#### EXERCISES TO COMPLETE:
a. From the text on paths to happiness, reproduce verbatim the part that opens with the words containing "Psychologists and philosophers" and closes with "proposed by Aristotle.".
b. Render the sentence "Flow or autotelic happiness comes from living a fully engaged life." from the text on happiness into Spanish.

#### TEXT SEGMENT:

◆ ◆ ◆ ◆

Be Happy

What is your path to happiness?

When we talk about personal happiness, we usually mean our emotions, technically called “affect.” Happiness creates a life-enhancing joyful feedback loop.  Positive emotions contribute to better friendships and partnerships, higher income, better physical health and a longer life. Positive emotions help also help you recover from setbacks and emotional blows. When you are happy, you are more energized, creative and resourceful.

Psychologists and philosophers have identified many roads to happiness. Each of us use different ones or a combination at different stages of life. Which are paths are you taking?

Hedonism is the pursuit of pleasure.   Here, happiness comes from obtaining pleasure and avoiding pain.  Pleasure can include eating, drinking and sex, as well as the pleasures of the mind and spirit, such as moral and ethical acts or worship and other pursuits. Proponents of this approach include Hobbes, de Sade, and the Nobel-prize winner Daniel Kahneman.

Eudemonia happiness comes from a life that actively expresses virtue and excellence, with a sense of meaning and purpose, and with a concern for others.  People who pursue eudaimonic happiness aspire to do good and make a difference.   The resulting sense of fulfillment is also called flourishing. The eudaimonic view of happiness was proposed by Aristotle.

Flow or autotelic happiness comes from living a fully engaged life.  This active pathway to happiness leads to joy by filling life with just the right amount of challenge for one’s skill when doing what you do best.  Flow happiness is enhanced by deep involvement in valued activities and by access to resources such as money, a good social network and intelligence. Mihaly Csikszentmihalyi is a proponent of flow happiness.

◆ ◆ ◆ ◆

#### DATA PROVIDED:
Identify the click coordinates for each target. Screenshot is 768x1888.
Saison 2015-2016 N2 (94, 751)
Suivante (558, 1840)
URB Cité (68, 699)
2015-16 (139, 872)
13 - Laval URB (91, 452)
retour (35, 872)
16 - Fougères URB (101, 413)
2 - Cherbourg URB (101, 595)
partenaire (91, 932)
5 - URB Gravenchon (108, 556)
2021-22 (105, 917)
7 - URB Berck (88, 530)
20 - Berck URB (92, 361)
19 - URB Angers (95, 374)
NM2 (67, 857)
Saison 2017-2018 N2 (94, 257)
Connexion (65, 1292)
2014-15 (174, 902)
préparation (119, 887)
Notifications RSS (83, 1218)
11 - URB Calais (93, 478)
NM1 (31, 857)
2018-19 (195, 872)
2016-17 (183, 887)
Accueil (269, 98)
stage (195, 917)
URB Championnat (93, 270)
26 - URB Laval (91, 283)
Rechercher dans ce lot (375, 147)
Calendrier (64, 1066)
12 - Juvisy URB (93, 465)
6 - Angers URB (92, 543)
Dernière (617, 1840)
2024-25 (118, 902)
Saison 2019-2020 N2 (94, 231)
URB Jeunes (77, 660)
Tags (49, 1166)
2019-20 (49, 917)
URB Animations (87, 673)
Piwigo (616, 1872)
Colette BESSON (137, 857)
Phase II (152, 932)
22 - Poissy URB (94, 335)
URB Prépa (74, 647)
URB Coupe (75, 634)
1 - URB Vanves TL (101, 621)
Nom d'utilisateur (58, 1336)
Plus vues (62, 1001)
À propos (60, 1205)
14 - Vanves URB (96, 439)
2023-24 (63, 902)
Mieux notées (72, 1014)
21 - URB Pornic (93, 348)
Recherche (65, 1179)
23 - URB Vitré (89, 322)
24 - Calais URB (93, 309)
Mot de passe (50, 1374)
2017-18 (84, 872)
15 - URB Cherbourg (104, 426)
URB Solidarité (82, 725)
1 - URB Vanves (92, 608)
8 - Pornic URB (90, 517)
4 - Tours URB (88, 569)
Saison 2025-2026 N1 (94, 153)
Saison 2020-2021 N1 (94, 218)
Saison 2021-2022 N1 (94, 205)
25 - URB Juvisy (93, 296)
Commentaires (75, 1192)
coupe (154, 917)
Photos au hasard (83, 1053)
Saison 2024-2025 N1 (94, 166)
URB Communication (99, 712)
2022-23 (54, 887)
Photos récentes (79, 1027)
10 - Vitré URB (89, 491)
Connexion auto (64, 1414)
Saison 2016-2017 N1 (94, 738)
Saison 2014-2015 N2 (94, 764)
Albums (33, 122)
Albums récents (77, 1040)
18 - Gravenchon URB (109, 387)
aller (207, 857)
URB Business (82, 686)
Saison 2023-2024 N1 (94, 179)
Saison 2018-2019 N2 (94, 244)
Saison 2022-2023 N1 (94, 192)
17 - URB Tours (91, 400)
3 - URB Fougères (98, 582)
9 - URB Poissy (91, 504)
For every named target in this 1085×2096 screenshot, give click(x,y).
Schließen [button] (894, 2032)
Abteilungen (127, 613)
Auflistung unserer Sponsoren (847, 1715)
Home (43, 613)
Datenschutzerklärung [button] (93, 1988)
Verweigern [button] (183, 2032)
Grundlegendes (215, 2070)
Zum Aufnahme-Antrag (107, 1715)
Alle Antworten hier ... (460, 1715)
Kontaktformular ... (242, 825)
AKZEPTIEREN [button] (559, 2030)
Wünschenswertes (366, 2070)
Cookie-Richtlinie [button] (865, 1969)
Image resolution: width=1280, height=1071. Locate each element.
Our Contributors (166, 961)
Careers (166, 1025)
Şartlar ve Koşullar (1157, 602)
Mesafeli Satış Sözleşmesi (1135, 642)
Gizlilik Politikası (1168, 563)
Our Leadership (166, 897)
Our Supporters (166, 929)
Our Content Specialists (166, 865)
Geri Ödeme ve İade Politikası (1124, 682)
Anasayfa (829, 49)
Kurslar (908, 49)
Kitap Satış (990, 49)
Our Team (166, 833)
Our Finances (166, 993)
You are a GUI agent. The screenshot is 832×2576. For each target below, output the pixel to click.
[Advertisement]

◆ ◆ ◆ ◆

#### ANSWERS TO THE TASKS:
a.
Psychologists and philosophers have identified many roads to happiness. Each of us use different ones or a combination at different stages of life. Which are paths are you taking?

Hedonism is the pursuit of pleasure.   Here, happiness comes from obtaining pleasure and avoiding pain.  Pleasure can include eating, drinking and sex, as well as the pleasures of the mind and spirit, such as moral and ethical acts or worship and other pursuits. Proponents of this approach include Hobbes, de Sade, and the Nobel-prize winner Daniel Kahneman.

Eudemonia happiness comes from a life that actively expresses virtue and excellence, with a sense of meaning and purpose, and with a concern for others.  People who pursue eudaimonic happiness aspire to do good and make a difference.   The resulting sense of fulfillment is also called flourishing. The eudaimonic view of happiness was proposed by Aristotle.

b. La felicidad de flujo o autotélica proviene de vivir una vida plenamente comprometida.